ECLI:NL:RBLIM:2020:10175

Rechtbank Limburg

Datum uitspraak
16 december 2020
Publicatiedatum
21 december 2020
Zaaknummer
C/03/281750 / HA ZA 20-431
Instantie
Rechtbank Limburg
Type
Uitspraak
Rechtsgebied
Civiel recht
Procedures
  • Eerste aanleg - enkelvoudig
Rechters
Vindplaatsen
  • Rechtspraak.nl
AI samenvatting door LexboostAutomatisch gegenereerd

Onbevoegdheid van de rechtbank in geschil over vaststellingsovereenkomst tussen Greenchoice B.V. en Walas Projects B.V.

In deze zaak, die diende voor de Rechtbank Limburg op 16 december 2020, is een incident aan de orde waarbij Walas Projects B.V. en Carbon6 B.V. (hierna: Walas c.s.) de rechtbank verzochten zich onbevoegd te verklaren. Dit verzoek was gebaseerd op een bepaling in een vaststellingsovereenkomst tussen partijen, waarin was vastgelegd dat de rechtbank Rotterdam bevoegd was om kennis te nemen van geschillen. Greenchoice B.V. (hierna: Greenchoice), de eiseres in de hoofdzaak, refereerde zich aan het oordeel van de rechtbank na enkele kanttekeningen te hebben gemaakt.

De rechtbank oordeelde dat Greenchoice in feite nakoming vorderde van de vaststellingsovereenkomst en dat de bevoegdheid van de rechtbank Rotterdam in artikel 5.10 van die overeenkomst duidelijk was vastgelegd.

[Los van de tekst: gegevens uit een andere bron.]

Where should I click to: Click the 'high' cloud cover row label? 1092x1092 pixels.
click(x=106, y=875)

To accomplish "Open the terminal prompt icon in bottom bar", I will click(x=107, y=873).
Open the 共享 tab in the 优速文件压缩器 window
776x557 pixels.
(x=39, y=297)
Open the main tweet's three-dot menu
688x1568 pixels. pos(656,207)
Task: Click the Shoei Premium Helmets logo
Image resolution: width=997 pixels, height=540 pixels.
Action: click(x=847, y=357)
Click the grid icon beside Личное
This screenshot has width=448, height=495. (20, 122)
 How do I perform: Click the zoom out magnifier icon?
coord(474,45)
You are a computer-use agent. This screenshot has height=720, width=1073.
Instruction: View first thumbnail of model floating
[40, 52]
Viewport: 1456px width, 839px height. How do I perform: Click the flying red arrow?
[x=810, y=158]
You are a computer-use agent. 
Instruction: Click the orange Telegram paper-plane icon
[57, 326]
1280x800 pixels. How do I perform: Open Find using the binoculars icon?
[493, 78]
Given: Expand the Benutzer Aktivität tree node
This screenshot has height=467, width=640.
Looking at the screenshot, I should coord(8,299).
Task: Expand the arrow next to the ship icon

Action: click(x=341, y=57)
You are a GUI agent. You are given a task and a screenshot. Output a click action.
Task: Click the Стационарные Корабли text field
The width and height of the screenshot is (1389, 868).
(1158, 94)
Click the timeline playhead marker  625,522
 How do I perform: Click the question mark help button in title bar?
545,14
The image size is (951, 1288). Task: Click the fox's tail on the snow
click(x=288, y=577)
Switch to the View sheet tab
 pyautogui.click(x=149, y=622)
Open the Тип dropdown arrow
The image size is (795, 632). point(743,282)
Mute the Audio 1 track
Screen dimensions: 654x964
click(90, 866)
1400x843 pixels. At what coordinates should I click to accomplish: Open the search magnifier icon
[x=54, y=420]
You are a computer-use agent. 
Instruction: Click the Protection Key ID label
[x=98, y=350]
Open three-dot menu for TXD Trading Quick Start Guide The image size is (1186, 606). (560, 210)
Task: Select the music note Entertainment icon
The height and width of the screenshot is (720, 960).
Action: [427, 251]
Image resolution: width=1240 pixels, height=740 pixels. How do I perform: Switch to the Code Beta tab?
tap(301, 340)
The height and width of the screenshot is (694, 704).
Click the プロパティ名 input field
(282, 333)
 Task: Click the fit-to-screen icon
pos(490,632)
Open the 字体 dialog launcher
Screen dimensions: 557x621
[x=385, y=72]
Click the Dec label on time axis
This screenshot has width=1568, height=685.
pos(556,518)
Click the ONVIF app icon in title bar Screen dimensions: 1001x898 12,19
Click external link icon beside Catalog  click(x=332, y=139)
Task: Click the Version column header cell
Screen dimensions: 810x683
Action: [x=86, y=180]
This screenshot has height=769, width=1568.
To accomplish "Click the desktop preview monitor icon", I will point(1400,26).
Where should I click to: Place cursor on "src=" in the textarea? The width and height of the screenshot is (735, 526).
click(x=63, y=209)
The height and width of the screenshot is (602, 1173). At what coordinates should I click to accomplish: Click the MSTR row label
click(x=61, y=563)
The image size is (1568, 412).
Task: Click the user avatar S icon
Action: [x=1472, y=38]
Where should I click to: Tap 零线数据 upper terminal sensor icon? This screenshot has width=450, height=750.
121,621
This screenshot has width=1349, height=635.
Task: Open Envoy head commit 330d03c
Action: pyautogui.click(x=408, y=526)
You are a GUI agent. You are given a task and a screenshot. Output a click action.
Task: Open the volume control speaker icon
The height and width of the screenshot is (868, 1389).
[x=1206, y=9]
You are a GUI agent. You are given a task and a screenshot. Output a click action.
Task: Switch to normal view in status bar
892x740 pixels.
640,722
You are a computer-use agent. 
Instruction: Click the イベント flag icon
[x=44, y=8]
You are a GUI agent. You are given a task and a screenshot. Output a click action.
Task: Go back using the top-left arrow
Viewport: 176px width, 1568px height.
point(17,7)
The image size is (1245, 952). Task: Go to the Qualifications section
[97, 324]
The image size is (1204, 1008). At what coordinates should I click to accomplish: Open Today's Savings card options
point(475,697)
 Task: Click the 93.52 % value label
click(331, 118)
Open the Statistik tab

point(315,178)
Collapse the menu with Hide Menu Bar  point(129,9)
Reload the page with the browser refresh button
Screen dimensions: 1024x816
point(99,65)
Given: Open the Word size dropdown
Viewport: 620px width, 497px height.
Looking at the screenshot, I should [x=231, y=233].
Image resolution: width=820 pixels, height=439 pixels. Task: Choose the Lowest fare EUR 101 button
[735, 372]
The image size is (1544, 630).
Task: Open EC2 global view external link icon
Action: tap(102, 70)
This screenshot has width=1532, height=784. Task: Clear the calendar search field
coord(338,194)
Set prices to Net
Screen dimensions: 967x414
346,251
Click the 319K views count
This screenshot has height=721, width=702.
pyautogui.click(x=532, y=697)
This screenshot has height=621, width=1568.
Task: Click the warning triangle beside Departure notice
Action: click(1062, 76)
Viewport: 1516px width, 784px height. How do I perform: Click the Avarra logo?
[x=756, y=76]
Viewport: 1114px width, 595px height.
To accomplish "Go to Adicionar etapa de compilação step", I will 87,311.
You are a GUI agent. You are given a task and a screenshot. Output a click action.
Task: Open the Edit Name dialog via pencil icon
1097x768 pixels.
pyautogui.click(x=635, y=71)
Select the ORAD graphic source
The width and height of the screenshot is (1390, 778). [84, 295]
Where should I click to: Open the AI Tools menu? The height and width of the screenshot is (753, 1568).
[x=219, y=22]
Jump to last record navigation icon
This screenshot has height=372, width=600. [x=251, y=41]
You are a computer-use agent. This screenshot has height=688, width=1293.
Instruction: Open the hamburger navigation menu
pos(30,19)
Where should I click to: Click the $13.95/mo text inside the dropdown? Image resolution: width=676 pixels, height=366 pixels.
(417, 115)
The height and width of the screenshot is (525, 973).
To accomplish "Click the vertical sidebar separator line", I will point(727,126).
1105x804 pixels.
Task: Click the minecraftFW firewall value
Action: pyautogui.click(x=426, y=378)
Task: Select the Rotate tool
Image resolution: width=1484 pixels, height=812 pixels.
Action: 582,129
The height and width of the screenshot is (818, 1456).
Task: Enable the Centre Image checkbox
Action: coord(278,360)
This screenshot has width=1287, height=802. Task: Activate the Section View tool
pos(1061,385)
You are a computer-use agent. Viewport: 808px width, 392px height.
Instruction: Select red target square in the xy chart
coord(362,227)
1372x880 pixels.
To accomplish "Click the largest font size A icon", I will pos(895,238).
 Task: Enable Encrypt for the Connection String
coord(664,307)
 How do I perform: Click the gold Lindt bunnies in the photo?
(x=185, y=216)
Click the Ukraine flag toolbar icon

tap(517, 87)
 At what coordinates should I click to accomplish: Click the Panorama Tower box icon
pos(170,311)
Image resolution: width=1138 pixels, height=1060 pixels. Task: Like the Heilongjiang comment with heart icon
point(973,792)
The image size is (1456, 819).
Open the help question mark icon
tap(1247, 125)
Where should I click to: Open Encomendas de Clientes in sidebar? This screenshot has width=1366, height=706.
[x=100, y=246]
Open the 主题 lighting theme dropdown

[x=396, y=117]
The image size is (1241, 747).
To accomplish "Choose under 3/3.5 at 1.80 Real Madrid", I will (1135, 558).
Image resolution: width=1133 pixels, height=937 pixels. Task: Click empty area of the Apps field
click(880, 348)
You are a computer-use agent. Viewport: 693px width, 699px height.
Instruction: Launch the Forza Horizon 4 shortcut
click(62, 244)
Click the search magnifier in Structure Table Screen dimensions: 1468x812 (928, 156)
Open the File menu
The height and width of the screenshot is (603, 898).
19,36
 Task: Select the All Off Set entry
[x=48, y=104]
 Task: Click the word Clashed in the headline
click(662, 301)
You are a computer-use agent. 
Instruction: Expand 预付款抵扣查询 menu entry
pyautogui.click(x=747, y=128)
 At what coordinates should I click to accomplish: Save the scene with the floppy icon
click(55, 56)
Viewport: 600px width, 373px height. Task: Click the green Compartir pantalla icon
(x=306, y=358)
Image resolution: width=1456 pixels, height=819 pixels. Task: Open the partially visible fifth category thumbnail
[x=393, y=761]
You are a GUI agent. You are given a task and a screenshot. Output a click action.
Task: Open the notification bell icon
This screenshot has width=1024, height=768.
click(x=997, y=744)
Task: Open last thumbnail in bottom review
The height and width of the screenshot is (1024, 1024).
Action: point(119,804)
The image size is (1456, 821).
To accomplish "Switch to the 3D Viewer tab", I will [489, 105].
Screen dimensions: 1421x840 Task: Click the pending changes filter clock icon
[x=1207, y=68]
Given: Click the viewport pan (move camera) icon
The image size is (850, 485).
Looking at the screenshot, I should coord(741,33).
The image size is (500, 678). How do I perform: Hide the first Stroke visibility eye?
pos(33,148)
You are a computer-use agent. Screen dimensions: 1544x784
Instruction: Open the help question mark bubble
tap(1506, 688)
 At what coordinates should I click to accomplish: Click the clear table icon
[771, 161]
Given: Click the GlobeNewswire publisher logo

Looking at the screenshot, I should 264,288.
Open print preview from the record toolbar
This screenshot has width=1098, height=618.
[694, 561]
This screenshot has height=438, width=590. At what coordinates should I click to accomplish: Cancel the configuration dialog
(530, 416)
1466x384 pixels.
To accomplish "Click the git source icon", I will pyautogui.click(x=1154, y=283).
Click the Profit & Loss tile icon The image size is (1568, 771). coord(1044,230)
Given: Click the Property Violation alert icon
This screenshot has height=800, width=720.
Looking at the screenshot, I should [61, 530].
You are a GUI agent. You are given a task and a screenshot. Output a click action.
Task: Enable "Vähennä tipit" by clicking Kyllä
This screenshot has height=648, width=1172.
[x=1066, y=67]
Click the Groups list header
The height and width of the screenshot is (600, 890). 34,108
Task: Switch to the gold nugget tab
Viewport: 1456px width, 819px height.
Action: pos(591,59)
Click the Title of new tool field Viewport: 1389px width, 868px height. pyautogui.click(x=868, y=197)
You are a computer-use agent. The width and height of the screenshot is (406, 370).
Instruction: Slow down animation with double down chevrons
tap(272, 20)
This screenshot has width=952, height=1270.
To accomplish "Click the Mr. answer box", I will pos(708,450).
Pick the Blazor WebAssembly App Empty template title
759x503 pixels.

De rechtbank concludeerde dat de incidentele vordering van Walas c.s. moest worden toegewezen, aangezien de aangevoerde gronden de vordering konden dragen. Greenchoice werd als de in het ongelijk gestelde partij veroordeeld in de proceskosten van het incident, die op € 543,00 werden begroot.

Het oordeel in het incident leidde tot de beslissing dat de hoofdzaak moest worden verwezen naar de rechtbank Rotterdam, sector civiel, kamer voor handelszaken. De rechtbank hield elke andere beslissing in de hoofdzaak aan. Dit vonnis werd uitgesproken door mr. M. Driever en is openbaar gemaakt op 16 december 2020.

Uitspraak

vonnis

RECHTBANK LIMBURG

Burgerlijk recht
Zittingsplaats Maastricht
zaaknummer / rolnummer: C/03/281750 / HA ZA 20-431
Vonnis in incident van 16 december 2020
in de zaak van
de besloten vennootschap met beperkte aansprakelijkheid
GREENCHOICE B.V., t.h.o.d.n. [handelsnaam]
gevestigd te Rotterdam,
eiseres in de hoofdzaak,
verweerster in het incident,
advocaat mr. B.T. van Onna te Veghel,
tegen
1. de besloten vennootschap met beperkte aansprakelijkheid
WALAS PROJECTS B.V.,
gevestigd te Heerlen,
2. de besloten vennootschap met beperkte aansprakelijkheid
CARBON6 B.V.,
gevestigd te Heerlen,
gedaagden in de hoofdzaak,
eiseressen in het incident,
advocaat mr. C.P.B. Kroep te Enschede.
Partijen zullen hierna Greenchoice en Walas c.s. genoemd worden.

1.De procedure

1.1.
Het verloop van de procedure blijkt uit:
  • de dagvaarding van 14 juli 2020 met producties 1 tot en met 10 en beslagstukken, aangeduid als productie A
  • de incidentele conclusie houdende beroep onbevoegdheid van de rechtbank Limburg
  • de conclusie van antwoord in incident.
1.2.
Ten slotte is vonnis bepaald in het incident.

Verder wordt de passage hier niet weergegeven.